Assignment. The records below are to be set down word for word, with every picture left out.

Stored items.
•••

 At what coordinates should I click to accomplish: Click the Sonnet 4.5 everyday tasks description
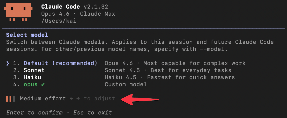click(168, 70)
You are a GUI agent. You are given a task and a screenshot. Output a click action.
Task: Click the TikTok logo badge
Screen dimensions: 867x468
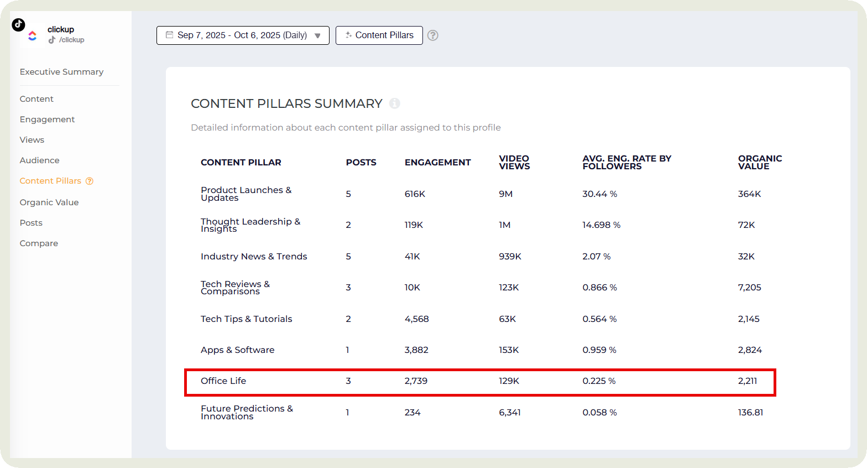(x=18, y=24)
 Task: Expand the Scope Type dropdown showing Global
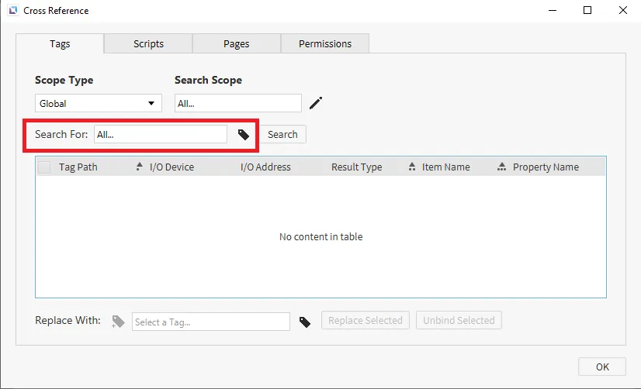pos(99,103)
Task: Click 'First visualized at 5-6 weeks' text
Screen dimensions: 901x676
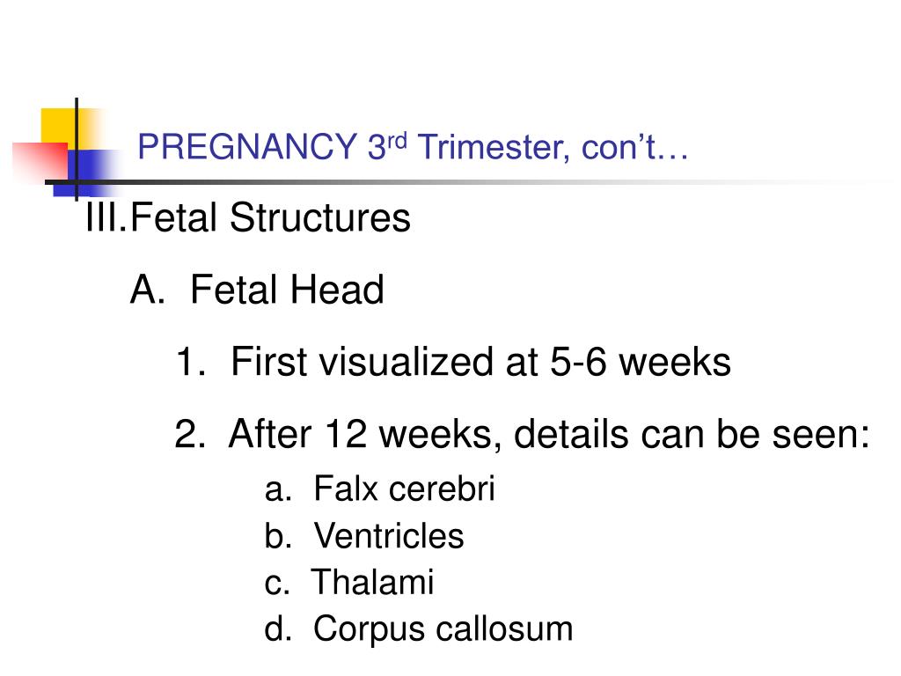Action: coord(480,362)
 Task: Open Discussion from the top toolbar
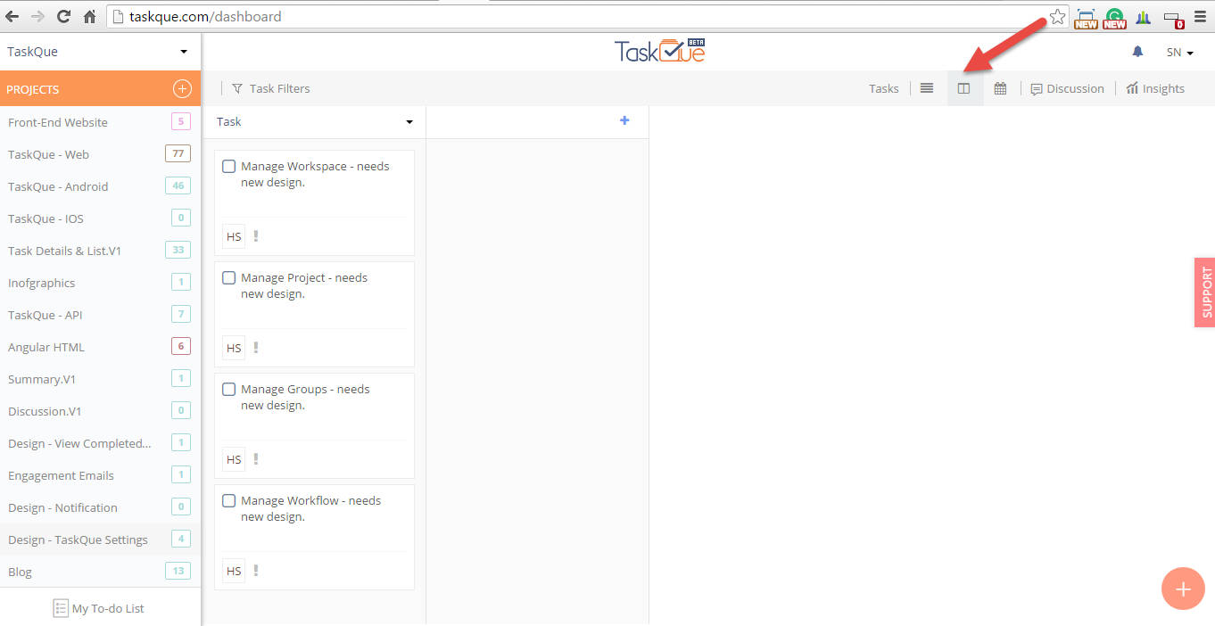coord(1067,87)
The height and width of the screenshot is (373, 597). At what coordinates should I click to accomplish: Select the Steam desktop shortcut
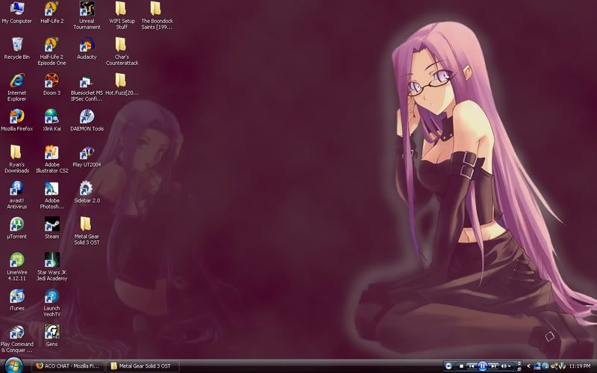(51, 224)
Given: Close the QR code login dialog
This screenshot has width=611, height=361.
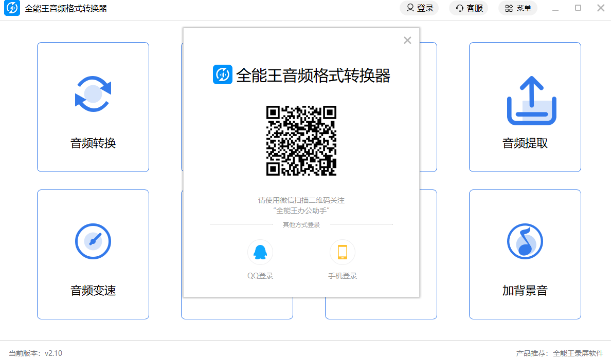Looking at the screenshot, I should tap(407, 40).
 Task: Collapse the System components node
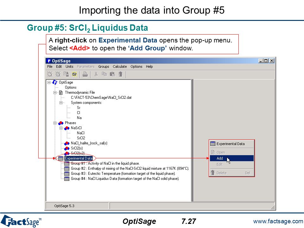pyautogui.click(x=61, y=103)
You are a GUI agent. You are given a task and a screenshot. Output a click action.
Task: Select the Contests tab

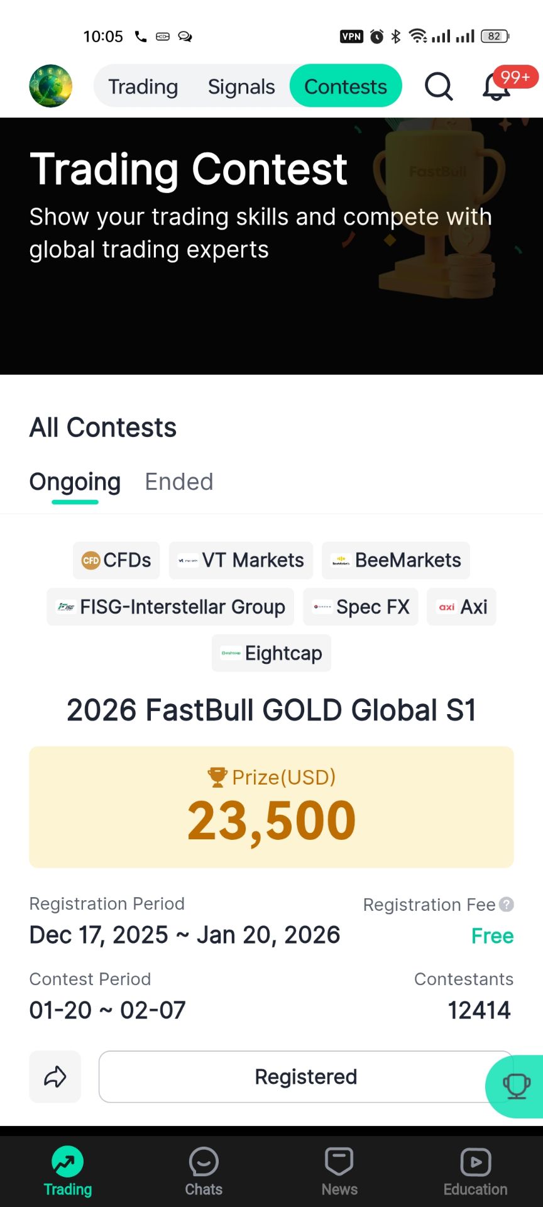click(346, 87)
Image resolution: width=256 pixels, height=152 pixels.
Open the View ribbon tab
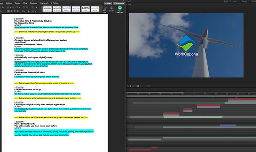pos(25,3)
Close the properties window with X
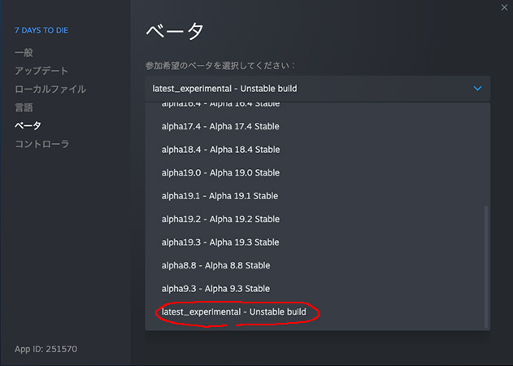This screenshot has height=366, width=513. pos(504,7)
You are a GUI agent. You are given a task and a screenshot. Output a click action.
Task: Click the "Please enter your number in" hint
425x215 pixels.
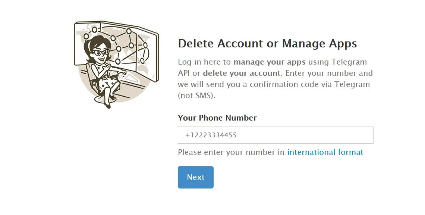pyautogui.click(x=231, y=152)
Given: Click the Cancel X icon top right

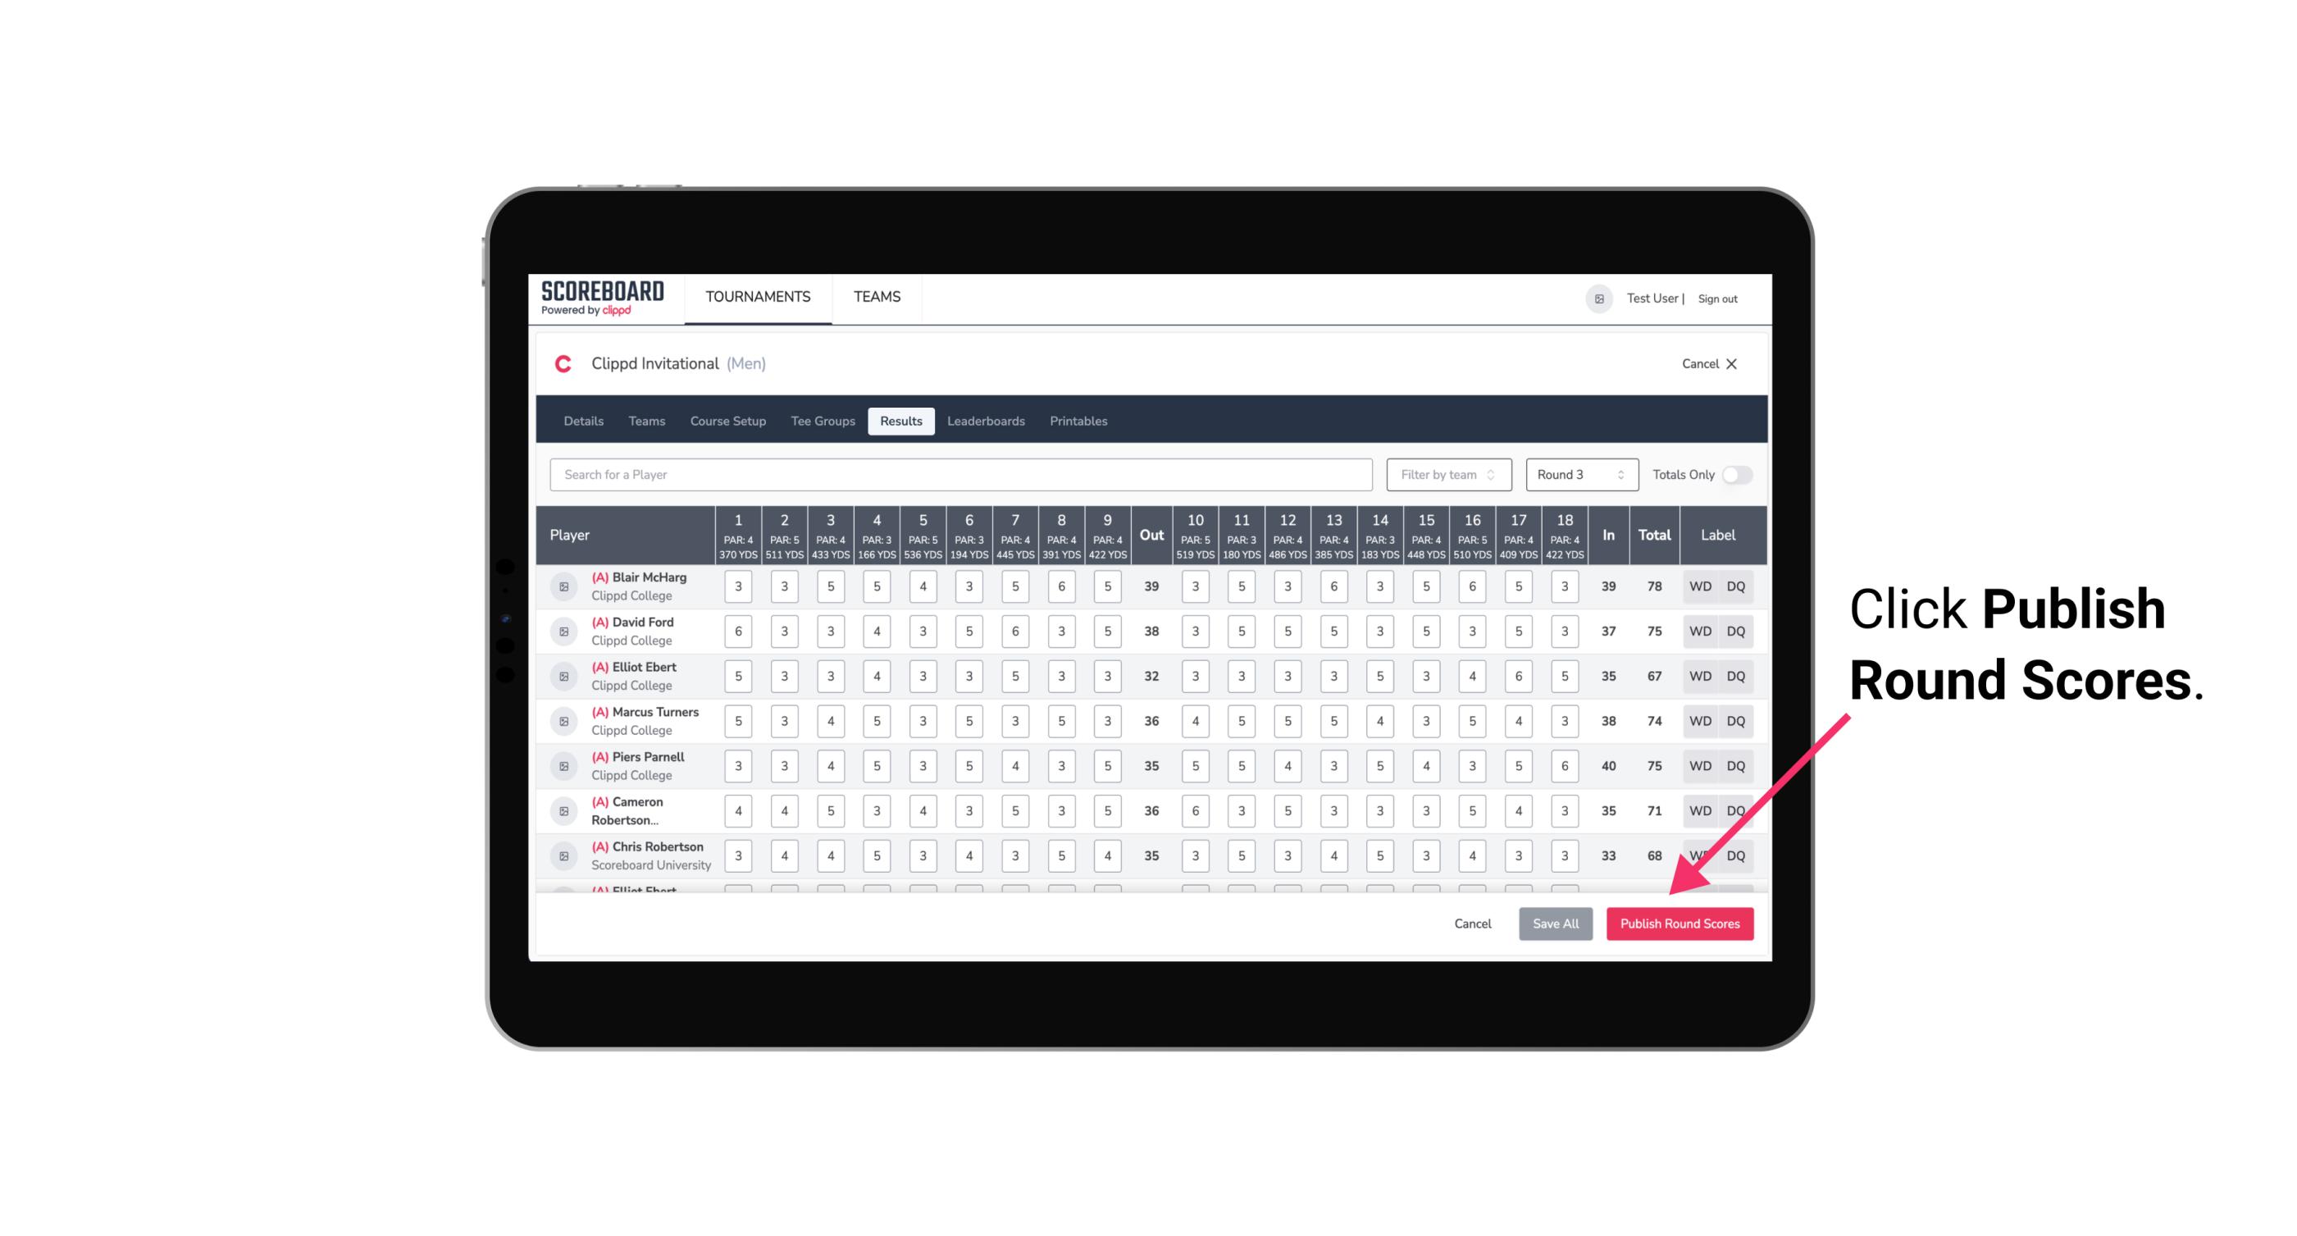Looking at the screenshot, I should (1731, 364).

•••

Result of the task.
 At what coordinates should I click to accomplish: Click the Sonnet 4.5 everyday tasks description
click(168, 70)
You are a GUI agent. You are given a task and a screenshot. Output a click action.
Task: Click the TikTok logo badge
Screen dimensions: 867x468
(x=18, y=24)
 Task: Expand the Scope Type dropdown showing Global
pos(99,103)
Task: Click 'First visualized at 5-6 weeks' text
Screen dimensions: 901x676
Action: coord(480,362)
 Task: Open Discussion from the top toolbar
coord(1067,87)
The height and width of the screenshot is (373, 597). At what coordinates should I click to accomplish: Select the Steam desktop shortcut
(51, 224)
Given: Close the QR code login dialog
This screenshot has width=611, height=361.
Looking at the screenshot, I should tap(407, 40).
 Task: Collapse the System components node
pyautogui.click(x=61, y=103)
You are a GUI agent. You are given a task and a screenshot. Output a click action.
Task: Select the Contests tab

click(346, 87)
Image resolution: width=256 pixels, height=152 pixels.
Open the View ribbon tab
pos(25,3)
Close the properties window with X
This screenshot has height=366, width=513. pos(504,7)
You are a GUI agent. You are given a task and a screenshot. Output a click action.
Task: Click the "Please enter your number in" hint
425x215 pixels.
pyautogui.click(x=231, y=152)
Given: Click the Cancel X icon top right

Looking at the screenshot, I should (1731, 364).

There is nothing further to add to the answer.